Já aos Domingos, somos muitos a trabalhar, mas sobra sempre para os mesmos. Seja porque o Baixas está viciado na Betandwin ou porque o Gulbenkian está a "estudar", sobra sempre para os mesmos. Entra uma família (um casal com três filhos ranhosos) na loja. Dirigem-se ao balcão e a senhora (com mais barba que eu) empurra o homem para ser ele a chegar primeiro e para que seja ele a falar comigo. Ele, meio assustado, diz: "Tem o dicionário de Português cor-de-laranja?". Com mil raios, pensei eu, lá vêm os Cavaquistas para me aborrecer. Perguntei qual era a editora, e antes sequer do homem poder responder, surge o vozeirão da mulher, qual deus do Trovão, do outro lado do balcão: "PORTUGUÊS!!!!". Toda a gente tremeu com o grito.
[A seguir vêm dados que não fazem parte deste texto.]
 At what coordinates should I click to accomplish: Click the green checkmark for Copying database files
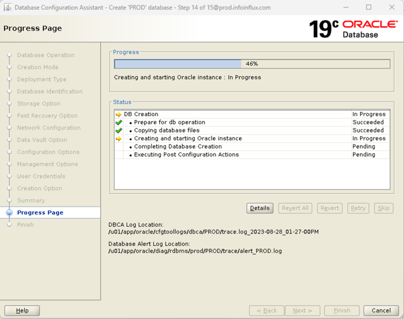(x=118, y=130)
O homem parecia que ia chorar. Eu repeti a pergunta para o senhor. Novamente, antes sequer de o homem abrir a boca, surge um novo bramido do outro lado: "É ESSE MESMO!!!". Altamente agressiva a senhora, deve haver ali testosterona a mais. Lá percebi que não havia maneira de estabelecer qualquer tipo de diálogo com aquela família, portanto dirigi-me à secção dos dicionários para tentar, com a criança (que parecia definitivamente o ser mais inteligente do grupo) encontrar o dicionário. Logo por azar, um dos petizes tropeça no irmão e manda uma pilha de livros ao chão. Claro que ele antes de poder dizer fosse o que fosse, ou de eu dizer que não havia problema, surgiu um violento e imperceptível grito e uma mão cortou o ar e virou o miúdo ao contrário. Até a mim me doeu. Ainda por cima não havia o dicionário. Por momentos, temi que o próximo iria ser eu. Mas, lá abandonaram a loja sempre a com a mulher (?) a empurrar o homem. Já se sabe quem usa as calças. E número 52 ainda por cima.
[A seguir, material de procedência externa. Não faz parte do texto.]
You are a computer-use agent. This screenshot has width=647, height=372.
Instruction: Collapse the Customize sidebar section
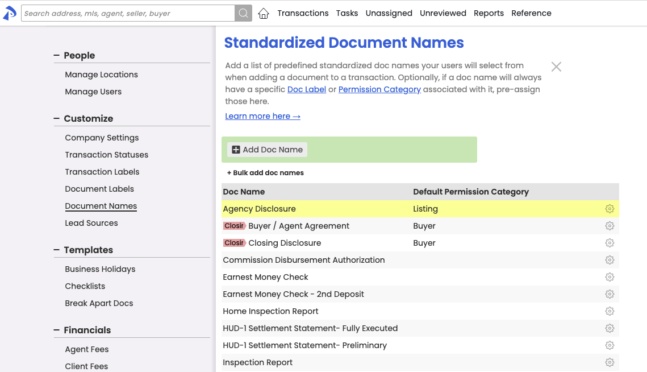pos(56,118)
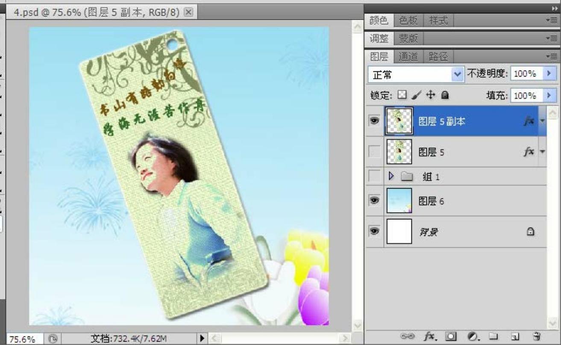
Task: Select the 背景 layer thumbnail
Action: click(399, 232)
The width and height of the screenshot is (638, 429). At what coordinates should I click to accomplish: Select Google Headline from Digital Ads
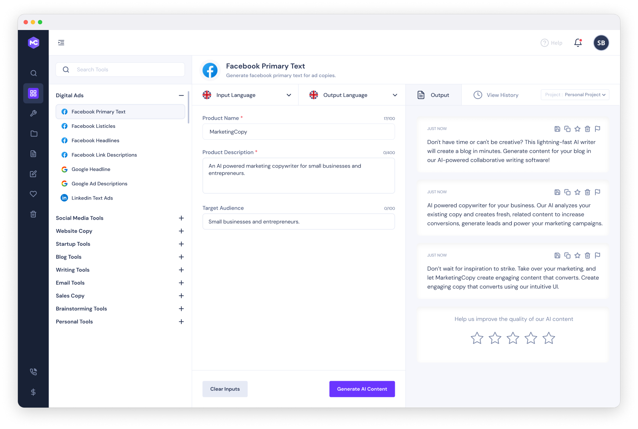(91, 169)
A D. Quixote é mestre na arte de vender livros, usando várias artimanhas para atrair a atenção de potenciais compradores. Quando lançaram o livro de Leonor Sousa (que tem aquele passado condenável que toda a gente conhece, entrou na Quinta dos Celebridades. É vergonhoso. E também foi stripper, mas isso é normal) colocaram um autocolante a dizer: " PELA PRIMEIRA VEZ EM PORTUGAL! BASEADO NUMA HISTÓRIA REAL!". É a primeira, e esperávamos que fosse a última. Mas o livro vendeu desenfreadamente. Conclusão: A D. Quixote colocou uma bandana no livro, para além do primeiro autocolante. "25.000 EXEMPLARES EM MENOS DE UM MÊS! O LIVRO QUE AS MULHERES NÃO PARAM DE LER E OS HOMENS LÊEM SEM PARAR!". Imagino a conversa entre marido e mulher: "Então filha, que estás a ler? Eu tou a ler o de Leonor Sousa, leio sem parar!" diz o homem. "Eu também estou a ler esse, mas eu não leio sem parar. Eu não páro de ler. É diferente. Tarado." responde a mulher. A verdade é que o livro continuou a vender. Mas, sabem como é a D. Quixote. Quer ir mais longe. Então colocou um novo autocolante na capa. É redondo e cor-de-rosa, e nele pode ler-se "EROTISMO E SENSUALIDADE!". Parece-me uma medida extremamente correcta, porque qualquer pessoa que lesse "Diário de Uma Stripper Portuguesa" no sub-título facilmente o confundiria com um livro de índole política. Sempre a zelar pelo seu público, a D. Quixote.